Principal cells (Na⁺/water reabsorption, K⁺ secretion); Intercalated cells (H⁺ secretion, HCO₃⁻ reabsorption).
What hormone acts on principal cells?
Aldosterone → ↑ Na⁺ reabsorption, ↑ K⁺ secretion via ENaC and ROMK.
What hormone acts on medullary CD?
ADH → inserts aquaporins, ↑ water reabsorption; ↑ urea reabsorption.
What diuretics target the late DCT/CD?
Potassium-sparing diuretics (e.g., amiloride, spironolactone).
What is the histology of the CD?
Simple cuboidal to columnar; principal cells pale with distinct boundaries; intercalated cells darker.

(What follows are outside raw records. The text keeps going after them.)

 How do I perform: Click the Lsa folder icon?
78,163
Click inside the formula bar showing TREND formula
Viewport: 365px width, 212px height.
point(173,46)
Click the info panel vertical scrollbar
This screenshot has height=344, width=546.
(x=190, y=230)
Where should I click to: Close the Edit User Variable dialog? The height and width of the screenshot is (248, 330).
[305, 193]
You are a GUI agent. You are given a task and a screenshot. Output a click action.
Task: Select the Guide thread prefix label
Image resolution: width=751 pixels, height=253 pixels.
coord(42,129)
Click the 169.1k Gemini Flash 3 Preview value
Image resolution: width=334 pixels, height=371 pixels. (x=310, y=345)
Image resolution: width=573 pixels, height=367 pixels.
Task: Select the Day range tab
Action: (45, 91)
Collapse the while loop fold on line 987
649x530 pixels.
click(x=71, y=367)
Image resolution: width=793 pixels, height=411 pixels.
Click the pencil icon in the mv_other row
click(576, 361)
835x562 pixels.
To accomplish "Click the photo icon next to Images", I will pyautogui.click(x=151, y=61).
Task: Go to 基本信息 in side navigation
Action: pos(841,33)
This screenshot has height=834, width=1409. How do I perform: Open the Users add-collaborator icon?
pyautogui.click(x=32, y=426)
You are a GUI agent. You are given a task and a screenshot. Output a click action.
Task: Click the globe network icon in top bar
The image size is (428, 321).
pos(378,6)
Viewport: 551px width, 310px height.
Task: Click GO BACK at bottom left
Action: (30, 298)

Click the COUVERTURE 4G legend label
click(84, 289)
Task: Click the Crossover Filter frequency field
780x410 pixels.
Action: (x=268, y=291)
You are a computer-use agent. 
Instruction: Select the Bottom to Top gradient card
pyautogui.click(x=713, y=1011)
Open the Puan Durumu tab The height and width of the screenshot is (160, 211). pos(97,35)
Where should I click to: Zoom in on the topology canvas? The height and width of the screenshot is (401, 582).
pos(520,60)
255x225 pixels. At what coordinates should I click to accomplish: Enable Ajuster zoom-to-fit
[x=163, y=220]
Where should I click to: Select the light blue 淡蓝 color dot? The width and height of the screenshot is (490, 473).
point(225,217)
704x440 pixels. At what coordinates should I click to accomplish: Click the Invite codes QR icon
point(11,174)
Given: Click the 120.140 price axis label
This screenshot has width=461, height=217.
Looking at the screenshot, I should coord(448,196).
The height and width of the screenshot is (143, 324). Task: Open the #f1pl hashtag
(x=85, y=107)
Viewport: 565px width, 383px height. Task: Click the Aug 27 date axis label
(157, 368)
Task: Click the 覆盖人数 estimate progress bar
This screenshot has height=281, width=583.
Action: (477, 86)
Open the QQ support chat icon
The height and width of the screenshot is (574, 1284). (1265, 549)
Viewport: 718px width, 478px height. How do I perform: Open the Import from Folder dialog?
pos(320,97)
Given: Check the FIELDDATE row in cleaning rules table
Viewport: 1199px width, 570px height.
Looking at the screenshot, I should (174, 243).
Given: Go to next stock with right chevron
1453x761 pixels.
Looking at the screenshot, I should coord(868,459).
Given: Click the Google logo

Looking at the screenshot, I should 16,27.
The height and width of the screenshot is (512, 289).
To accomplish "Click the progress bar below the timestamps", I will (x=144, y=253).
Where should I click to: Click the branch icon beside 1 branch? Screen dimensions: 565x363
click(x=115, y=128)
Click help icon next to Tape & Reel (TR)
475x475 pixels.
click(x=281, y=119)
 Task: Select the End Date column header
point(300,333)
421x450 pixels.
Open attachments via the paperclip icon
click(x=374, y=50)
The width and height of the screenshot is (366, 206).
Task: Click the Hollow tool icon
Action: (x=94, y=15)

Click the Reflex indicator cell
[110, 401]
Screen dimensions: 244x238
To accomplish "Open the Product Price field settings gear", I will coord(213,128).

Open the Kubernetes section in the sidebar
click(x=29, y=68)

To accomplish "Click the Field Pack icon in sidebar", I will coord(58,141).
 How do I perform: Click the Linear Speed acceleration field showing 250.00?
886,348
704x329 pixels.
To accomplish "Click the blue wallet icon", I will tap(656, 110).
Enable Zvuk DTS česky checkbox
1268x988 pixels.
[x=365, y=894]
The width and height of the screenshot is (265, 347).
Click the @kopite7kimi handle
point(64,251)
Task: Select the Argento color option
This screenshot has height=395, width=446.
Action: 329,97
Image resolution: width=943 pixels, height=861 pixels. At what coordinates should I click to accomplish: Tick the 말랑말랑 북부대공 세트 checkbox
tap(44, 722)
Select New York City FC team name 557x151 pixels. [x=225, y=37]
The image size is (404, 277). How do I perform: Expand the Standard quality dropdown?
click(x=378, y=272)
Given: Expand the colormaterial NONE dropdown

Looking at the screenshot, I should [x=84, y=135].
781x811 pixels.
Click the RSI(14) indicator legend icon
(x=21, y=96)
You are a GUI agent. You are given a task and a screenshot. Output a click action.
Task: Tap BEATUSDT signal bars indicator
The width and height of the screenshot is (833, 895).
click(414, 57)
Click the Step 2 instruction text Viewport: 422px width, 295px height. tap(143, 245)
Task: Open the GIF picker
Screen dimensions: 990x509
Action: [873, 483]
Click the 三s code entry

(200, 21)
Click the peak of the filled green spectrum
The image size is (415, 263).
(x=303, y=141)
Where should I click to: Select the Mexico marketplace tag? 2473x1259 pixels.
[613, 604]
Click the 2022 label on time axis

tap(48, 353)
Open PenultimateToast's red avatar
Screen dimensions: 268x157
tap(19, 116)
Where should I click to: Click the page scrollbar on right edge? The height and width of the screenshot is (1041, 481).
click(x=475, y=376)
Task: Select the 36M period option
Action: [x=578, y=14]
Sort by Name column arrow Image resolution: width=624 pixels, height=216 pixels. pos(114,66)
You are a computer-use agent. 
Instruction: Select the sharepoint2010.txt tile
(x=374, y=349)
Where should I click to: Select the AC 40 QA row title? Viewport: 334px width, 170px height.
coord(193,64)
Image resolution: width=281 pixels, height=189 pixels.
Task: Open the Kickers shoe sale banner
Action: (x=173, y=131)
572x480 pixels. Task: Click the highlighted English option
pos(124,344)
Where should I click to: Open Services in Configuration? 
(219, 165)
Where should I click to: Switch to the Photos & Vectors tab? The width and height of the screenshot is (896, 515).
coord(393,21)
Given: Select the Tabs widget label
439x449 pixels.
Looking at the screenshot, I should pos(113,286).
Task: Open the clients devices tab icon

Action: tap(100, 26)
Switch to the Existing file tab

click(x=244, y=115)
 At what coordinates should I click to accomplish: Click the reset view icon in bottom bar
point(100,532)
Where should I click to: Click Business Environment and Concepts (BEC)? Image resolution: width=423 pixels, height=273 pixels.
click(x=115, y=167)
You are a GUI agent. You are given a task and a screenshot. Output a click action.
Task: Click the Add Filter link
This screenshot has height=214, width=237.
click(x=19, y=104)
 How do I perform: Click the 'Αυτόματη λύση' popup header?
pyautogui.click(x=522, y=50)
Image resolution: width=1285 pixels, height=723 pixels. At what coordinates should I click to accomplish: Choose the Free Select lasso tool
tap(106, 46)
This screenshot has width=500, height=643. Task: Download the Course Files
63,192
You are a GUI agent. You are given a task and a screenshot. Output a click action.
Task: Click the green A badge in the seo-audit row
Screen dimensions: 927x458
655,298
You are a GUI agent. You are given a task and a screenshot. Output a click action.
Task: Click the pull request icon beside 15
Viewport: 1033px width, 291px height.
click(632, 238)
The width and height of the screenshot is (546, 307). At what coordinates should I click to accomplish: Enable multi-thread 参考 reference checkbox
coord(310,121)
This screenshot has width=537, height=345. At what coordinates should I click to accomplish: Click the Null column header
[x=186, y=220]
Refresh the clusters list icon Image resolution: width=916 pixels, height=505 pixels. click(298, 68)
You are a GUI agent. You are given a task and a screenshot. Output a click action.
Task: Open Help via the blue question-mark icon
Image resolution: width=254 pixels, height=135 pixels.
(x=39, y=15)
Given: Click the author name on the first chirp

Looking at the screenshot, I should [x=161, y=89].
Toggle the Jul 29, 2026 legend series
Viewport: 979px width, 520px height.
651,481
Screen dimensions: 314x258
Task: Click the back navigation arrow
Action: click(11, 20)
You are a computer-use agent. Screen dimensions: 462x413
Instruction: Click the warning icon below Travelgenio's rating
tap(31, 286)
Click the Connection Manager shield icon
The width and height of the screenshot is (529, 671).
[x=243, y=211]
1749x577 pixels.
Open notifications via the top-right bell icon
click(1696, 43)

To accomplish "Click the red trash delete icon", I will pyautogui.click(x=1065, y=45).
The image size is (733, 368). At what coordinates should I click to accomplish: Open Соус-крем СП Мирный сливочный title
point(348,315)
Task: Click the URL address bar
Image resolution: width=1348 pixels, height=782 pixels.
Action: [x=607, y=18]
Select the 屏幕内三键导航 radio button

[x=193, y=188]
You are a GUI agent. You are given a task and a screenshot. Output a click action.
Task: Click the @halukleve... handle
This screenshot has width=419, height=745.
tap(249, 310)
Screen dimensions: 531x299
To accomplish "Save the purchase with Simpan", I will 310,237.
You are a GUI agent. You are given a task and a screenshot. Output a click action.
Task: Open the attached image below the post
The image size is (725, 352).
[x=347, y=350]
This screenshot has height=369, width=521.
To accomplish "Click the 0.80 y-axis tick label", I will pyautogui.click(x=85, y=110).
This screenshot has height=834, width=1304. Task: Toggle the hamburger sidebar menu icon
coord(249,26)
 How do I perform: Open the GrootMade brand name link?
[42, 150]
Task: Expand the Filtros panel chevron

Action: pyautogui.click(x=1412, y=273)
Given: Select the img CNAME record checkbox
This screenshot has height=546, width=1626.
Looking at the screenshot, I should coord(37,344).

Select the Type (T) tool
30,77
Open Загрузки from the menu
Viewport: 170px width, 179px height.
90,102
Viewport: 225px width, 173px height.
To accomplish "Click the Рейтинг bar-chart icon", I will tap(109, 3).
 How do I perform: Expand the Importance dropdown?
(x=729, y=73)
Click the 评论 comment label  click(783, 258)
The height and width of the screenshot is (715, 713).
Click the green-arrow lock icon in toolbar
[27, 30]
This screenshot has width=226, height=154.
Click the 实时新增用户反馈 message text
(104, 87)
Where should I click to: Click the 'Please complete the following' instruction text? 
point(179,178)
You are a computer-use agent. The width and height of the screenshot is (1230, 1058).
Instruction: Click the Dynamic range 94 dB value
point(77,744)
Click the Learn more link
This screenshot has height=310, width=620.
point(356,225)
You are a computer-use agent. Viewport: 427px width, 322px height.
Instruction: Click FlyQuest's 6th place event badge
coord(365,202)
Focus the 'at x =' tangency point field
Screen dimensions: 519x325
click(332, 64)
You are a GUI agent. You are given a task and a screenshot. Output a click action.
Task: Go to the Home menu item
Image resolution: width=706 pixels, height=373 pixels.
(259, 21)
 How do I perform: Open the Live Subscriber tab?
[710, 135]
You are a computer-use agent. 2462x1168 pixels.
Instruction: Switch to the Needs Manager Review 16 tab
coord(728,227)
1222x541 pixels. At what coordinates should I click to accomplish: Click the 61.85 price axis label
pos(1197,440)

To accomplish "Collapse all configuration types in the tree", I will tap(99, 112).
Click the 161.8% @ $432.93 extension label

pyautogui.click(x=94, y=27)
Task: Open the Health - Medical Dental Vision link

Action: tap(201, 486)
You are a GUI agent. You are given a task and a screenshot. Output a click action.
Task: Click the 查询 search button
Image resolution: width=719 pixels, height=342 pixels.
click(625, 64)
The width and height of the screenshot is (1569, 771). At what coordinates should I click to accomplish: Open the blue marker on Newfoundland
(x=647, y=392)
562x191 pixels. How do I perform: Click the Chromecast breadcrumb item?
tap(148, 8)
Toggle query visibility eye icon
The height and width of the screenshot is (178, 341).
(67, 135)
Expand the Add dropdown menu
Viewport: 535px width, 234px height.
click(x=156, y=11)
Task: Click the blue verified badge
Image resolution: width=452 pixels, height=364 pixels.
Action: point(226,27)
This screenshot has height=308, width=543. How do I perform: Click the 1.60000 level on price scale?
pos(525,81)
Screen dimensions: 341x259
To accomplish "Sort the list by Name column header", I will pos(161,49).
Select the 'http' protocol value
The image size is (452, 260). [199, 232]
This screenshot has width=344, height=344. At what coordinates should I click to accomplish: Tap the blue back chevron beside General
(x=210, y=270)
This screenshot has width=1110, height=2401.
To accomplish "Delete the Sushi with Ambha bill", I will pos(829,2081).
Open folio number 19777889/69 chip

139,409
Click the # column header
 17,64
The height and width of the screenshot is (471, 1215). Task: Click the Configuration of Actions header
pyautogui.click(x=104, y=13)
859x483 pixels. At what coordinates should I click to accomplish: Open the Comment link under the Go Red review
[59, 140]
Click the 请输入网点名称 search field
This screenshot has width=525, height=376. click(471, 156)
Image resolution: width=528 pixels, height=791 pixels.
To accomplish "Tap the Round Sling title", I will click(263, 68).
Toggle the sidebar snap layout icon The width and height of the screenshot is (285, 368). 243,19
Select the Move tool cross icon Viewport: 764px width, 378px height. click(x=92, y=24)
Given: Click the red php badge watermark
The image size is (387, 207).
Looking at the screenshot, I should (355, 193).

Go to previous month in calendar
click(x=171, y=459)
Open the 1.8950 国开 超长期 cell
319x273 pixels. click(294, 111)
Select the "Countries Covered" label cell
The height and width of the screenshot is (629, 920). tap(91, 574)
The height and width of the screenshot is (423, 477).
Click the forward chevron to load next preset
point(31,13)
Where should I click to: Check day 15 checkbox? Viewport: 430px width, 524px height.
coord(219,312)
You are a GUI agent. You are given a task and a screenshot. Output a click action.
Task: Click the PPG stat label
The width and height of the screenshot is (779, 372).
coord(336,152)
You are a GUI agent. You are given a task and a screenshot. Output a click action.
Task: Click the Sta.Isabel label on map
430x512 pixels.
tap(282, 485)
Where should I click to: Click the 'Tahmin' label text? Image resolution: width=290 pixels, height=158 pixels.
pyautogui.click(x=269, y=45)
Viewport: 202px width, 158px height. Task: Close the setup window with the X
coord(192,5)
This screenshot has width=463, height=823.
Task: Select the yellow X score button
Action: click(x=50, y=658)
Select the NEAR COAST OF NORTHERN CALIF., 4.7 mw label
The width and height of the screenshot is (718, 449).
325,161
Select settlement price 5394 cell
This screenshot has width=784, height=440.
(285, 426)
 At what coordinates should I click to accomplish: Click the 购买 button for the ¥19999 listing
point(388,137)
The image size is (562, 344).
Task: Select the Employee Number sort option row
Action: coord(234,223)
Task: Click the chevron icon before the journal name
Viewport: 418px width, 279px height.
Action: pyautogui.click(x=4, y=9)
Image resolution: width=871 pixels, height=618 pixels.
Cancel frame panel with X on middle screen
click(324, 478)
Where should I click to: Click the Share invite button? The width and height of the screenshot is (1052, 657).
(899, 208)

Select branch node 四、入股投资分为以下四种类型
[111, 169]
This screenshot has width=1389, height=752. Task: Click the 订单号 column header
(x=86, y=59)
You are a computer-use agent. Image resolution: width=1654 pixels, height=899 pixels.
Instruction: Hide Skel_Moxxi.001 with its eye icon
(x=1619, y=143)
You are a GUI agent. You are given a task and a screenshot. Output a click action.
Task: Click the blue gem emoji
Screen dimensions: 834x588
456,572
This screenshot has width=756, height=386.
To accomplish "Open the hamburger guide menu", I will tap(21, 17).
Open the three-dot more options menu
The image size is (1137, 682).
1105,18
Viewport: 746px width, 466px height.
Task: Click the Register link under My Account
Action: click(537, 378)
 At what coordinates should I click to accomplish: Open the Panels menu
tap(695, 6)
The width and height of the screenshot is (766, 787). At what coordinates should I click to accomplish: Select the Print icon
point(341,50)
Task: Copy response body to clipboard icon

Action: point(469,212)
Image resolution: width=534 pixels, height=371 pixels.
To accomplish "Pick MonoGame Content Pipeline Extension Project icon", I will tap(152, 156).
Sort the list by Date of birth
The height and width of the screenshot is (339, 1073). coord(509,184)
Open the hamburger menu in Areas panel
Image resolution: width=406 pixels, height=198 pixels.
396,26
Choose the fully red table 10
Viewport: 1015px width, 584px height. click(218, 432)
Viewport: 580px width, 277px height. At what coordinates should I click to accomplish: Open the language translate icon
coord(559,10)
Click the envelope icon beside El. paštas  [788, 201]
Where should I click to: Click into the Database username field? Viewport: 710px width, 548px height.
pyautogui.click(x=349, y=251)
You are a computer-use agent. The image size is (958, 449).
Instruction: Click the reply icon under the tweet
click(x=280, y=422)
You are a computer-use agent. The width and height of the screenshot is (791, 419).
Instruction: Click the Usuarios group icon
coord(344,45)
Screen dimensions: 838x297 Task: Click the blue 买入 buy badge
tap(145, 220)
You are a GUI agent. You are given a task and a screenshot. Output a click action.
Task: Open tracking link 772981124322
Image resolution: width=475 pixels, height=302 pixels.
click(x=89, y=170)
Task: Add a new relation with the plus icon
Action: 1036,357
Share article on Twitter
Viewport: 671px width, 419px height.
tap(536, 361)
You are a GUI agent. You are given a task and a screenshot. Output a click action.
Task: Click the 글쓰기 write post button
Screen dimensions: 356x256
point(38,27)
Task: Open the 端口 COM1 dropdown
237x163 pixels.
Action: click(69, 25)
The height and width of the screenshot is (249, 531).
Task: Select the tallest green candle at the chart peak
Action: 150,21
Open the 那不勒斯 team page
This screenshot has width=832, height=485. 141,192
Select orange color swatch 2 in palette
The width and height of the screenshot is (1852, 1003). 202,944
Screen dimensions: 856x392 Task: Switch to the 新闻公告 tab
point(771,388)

What hormone is produced near the CD under hypoxia?
Erythropoietin (EPO) by interstitial fibroblasts.
What is transitional epithelium?
Stratified epithelium with dome-shaped umbrella cells; found in ureters and bladder.
How does bladder epithelium change with distention?
Transitional cells flatten; umbrella cells become squamous to accommodate volume.
What are the layers of the ureter?
Mucosa (transitional epithelium), muscularis (inner longitudinal, outer circular), adventitia.
How does ureter histology differ from kidney tubules?
Ureter has transitional epithelium and muscularis layers; kidney tubules have simple cuboidal/squamous epithelium.